ST. PETERSBURG, Fla. (FOX 13) - Officer Freddie Crawford was a trailblazer for the St. Petersburg Police Department and a man who ignited change in his community. On Saturday, friends and family gathered to remember Crawford after his passing on May 17 at the age of 81.
"He was a man who commanded and demanded respect, he treated you with respect and that's exactly what he earned," said grandson Oren Crawford. "We were amazed and shocked at how great of a man he was, but today I realized the magnitude of the people he touched and who he was."
Crawford was one of the first African-American officers to wear a St. Petersburg police uniform. However, his early years at the departments were far from easy.
He was restricted to patrolling only black neighborhoods, and he wasn't allowed to arrest white people or apply for a higher position.
"He totally believed that if you can do it, we can do it," Oren said. "He was a leader, he was a trendsetter."
In 1965, Crawford risked it all to fight for equality. He joined 11 other officers to form the 'Courageous Twelve.' The group filed a federal lawsuit against the city and eventually won three years later, giving them the equal rights as officers that they deserved.

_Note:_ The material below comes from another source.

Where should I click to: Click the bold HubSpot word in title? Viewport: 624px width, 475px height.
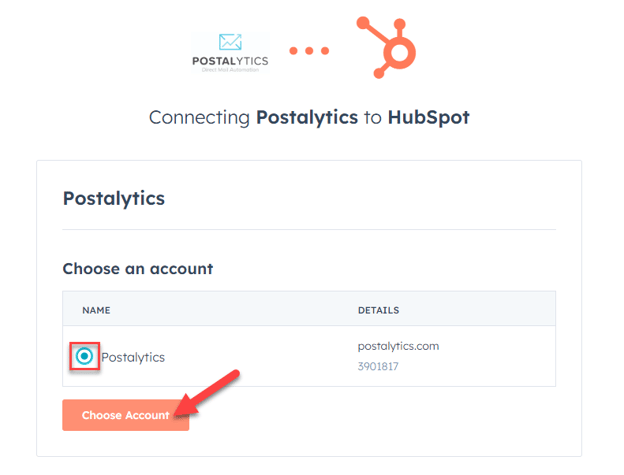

"For 40 years that's been Freddie Lee Crawford. There's no sugar coating it, there's no if, ands or buts about it. He was a standup guy, and he totally believed in equality," his grandson told FOX 13.

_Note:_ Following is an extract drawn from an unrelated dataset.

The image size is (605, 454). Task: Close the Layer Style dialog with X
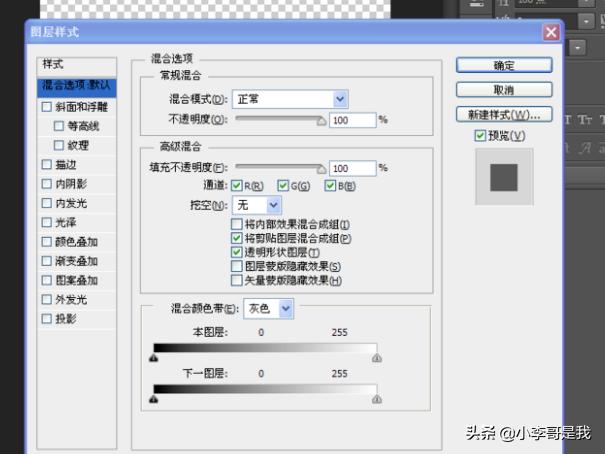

To this day, Crawford's legacy stretches far beyond those early years. He is remembered now as a man who always stood for what was right.
"He let us know there was nothing we couldn't do, there's was no height we couldn't get to. He was just all around a great man," Oren recalled.

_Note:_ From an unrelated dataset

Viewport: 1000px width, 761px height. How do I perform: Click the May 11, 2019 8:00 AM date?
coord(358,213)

After Crawford retired, he still fought for what he believed in. He worked with the Department of Justice to resolve racial tension across the country.
"He didn't waver, he didn't shy away from it. And because of that courage, we are where we are today," his grandson said.
He has left behind a lasting impact that still shapes the St. Petersburg community.
"The courage that he had, I don't think his legacy is anywhere close to over. If anything, it's just starting," said Kymbriell Finch, Crawford's granddaughter.